Dataset entries:
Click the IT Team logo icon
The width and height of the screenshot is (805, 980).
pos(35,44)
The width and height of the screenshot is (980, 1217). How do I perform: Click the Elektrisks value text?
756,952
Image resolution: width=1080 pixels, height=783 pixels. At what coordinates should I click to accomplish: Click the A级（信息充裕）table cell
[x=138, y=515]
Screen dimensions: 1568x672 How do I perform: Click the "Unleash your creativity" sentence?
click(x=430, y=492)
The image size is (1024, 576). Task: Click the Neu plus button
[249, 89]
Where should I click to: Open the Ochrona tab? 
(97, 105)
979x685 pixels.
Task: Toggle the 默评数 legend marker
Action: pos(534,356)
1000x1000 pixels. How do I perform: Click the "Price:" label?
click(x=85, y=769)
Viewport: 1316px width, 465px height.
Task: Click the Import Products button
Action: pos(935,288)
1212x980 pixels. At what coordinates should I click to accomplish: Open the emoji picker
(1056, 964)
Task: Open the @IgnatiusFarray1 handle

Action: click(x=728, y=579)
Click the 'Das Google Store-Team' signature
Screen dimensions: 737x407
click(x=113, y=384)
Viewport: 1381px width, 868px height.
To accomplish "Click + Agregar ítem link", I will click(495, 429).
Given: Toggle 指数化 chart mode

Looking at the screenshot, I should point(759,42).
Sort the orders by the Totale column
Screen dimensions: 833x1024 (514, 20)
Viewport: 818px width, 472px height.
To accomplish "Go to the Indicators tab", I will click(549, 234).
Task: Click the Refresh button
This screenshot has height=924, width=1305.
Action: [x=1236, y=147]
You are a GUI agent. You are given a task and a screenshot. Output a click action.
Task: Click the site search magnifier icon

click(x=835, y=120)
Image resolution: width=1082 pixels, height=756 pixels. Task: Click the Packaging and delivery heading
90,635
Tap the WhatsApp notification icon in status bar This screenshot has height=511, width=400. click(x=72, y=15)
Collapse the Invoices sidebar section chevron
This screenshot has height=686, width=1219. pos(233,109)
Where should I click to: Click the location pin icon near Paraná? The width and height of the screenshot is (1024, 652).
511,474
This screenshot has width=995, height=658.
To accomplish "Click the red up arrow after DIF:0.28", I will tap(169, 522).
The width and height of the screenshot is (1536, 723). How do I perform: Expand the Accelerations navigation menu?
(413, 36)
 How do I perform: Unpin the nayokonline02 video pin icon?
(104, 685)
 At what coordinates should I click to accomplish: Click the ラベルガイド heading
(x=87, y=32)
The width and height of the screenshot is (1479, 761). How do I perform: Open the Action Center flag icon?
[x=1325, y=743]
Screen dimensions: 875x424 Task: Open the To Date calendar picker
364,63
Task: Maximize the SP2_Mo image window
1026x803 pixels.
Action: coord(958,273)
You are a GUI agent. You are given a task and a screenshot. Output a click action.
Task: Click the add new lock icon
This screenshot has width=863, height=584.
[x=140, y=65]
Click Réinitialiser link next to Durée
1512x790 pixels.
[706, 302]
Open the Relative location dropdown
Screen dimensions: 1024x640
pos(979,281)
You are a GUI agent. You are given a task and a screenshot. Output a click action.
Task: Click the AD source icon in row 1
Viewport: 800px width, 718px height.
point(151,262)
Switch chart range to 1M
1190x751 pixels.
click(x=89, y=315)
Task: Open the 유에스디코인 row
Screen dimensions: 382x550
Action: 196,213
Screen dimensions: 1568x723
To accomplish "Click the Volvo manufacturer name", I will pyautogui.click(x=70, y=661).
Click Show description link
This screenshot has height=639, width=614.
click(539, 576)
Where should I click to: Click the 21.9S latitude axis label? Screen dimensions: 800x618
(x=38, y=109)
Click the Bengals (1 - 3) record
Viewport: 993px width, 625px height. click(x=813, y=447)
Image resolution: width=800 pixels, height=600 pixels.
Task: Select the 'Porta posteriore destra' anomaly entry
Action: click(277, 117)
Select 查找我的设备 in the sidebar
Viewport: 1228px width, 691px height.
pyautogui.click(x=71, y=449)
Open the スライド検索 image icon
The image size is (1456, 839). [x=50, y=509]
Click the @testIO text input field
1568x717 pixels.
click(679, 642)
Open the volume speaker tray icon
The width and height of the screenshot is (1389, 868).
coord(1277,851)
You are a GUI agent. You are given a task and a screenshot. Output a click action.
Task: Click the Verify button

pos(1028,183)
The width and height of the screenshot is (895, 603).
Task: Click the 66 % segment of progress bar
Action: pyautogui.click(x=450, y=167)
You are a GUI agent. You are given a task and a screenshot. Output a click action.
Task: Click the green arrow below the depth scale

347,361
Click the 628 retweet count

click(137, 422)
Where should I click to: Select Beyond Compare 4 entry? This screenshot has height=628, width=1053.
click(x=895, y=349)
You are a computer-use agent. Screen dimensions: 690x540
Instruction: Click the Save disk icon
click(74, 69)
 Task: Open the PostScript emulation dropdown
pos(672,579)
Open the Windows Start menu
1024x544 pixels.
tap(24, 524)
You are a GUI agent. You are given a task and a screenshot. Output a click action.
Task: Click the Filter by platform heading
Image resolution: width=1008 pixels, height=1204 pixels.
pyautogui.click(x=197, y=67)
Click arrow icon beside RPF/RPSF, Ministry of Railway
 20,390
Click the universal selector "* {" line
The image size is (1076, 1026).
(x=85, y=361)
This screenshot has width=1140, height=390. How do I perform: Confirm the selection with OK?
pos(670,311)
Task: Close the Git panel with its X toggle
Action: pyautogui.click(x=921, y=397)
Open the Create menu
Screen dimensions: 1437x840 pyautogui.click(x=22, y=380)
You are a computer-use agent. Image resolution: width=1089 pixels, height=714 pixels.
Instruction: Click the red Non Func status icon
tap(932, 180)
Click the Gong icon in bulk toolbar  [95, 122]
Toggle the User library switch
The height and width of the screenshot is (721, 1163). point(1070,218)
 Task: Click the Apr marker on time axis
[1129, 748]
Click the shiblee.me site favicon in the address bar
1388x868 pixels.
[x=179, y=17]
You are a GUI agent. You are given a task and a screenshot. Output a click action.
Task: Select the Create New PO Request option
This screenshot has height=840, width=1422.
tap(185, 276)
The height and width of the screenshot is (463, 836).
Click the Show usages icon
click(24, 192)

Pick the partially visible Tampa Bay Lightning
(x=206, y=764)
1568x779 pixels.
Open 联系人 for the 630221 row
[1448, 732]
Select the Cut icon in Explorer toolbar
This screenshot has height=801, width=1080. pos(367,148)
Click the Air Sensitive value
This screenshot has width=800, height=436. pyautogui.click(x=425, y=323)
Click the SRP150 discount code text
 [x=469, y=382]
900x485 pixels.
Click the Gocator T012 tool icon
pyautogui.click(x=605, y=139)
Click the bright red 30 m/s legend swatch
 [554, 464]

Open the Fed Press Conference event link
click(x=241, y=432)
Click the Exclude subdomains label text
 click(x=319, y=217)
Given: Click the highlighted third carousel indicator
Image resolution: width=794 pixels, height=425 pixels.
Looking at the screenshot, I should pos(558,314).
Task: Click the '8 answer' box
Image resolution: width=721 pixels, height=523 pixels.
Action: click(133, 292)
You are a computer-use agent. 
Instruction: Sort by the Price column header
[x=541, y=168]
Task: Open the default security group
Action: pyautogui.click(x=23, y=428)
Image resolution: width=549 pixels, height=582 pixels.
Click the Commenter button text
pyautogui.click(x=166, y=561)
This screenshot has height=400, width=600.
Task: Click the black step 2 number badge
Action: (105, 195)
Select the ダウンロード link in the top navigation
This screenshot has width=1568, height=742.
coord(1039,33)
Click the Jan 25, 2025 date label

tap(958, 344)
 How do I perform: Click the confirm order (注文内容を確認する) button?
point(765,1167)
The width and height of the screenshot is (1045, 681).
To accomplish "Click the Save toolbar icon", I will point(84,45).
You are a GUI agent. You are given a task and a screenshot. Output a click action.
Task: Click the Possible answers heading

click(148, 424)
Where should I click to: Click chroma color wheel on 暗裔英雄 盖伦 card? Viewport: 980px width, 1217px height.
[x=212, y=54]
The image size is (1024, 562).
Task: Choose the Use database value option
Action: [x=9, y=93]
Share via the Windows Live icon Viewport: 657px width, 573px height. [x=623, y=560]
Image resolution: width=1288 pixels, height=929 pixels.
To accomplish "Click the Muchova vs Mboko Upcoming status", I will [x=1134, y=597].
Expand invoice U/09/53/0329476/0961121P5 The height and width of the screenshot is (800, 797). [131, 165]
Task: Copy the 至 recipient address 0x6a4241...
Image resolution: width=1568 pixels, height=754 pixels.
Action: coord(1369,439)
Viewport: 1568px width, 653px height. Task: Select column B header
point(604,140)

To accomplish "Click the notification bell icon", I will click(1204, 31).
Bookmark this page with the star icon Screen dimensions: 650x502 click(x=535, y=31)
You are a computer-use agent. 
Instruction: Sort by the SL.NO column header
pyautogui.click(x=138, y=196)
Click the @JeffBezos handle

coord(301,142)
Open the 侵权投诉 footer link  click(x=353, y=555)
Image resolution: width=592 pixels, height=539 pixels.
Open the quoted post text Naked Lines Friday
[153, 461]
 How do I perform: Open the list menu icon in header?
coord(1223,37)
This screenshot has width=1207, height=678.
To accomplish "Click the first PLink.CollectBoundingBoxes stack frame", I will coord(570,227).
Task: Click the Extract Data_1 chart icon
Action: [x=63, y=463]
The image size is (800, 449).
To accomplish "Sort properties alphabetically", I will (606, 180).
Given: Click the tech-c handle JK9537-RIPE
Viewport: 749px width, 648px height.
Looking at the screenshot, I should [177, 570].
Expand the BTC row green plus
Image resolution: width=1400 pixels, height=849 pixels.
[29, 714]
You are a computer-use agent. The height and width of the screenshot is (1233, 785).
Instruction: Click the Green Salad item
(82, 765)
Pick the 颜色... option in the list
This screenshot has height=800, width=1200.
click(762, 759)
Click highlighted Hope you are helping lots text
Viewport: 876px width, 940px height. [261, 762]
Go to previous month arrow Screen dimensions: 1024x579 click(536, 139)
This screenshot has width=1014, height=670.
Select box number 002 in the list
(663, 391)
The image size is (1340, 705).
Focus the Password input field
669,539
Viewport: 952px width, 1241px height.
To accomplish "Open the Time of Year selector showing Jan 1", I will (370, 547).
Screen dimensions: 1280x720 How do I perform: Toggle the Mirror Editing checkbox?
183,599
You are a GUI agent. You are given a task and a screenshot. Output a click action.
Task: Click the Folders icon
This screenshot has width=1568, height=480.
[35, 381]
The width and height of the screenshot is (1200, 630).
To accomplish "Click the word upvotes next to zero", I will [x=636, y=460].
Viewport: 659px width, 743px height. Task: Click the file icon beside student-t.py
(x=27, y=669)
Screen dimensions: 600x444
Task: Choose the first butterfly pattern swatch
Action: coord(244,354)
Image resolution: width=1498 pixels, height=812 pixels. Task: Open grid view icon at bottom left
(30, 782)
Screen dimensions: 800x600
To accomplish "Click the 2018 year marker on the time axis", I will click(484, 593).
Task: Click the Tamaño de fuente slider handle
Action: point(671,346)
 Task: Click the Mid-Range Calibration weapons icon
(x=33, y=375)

Problem:
Above are some records; copy exactly the lines from the one with "Click the @JeffBezos handle" through the one with "Viewport: 952px width, 1241px height.", both included, and no others.

Response below:
Click the @JeffBezos handle

coord(301,142)
Open the 侵权投诉 footer link  click(x=353, y=555)
Image resolution: width=592 pixels, height=539 pixels.
Open the quoted post text Naked Lines Friday
[153, 461]
 How do I perform: Open the list menu icon in header?
coord(1223,37)
This screenshot has width=1207, height=678.
To accomplish "Click the first PLink.CollectBoundingBoxes stack frame", I will coord(570,227).
Task: Click the Extract Data_1 chart icon
Action: [x=63, y=463]
The image size is (800, 449).
To accomplish "Sort properties alphabetically", I will (606, 180).
Given: Click the tech-c handle JK9537-RIPE
Viewport: 749px width, 648px height.
Looking at the screenshot, I should [177, 570].
Expand the BTC row green plus
Image resolution: width=1400 pixels, height=849 pixels.
[29, 714]
You are a computer-use agent. The height and width of the screenshot is (1233, 785).
Instruction: Click the Green Salad item
(82, 765)
Pick the 颜色... option in the list
This screenshot has height=800, width=1200.
click(762, 759)
Click highlighted Hope you are helping lots text
Viewport: 876px width, 940px height. [261, 762]
Go to previous month arrow Screen dimensions: 1024x579 click(536, 139)
This screenshot has width=1014, height=670.
Select box number 002 in the list
(663, 391)
The image size is (1340, 705).
Focus the Password input field
669,539
Viewport: 952px width, 1241px height.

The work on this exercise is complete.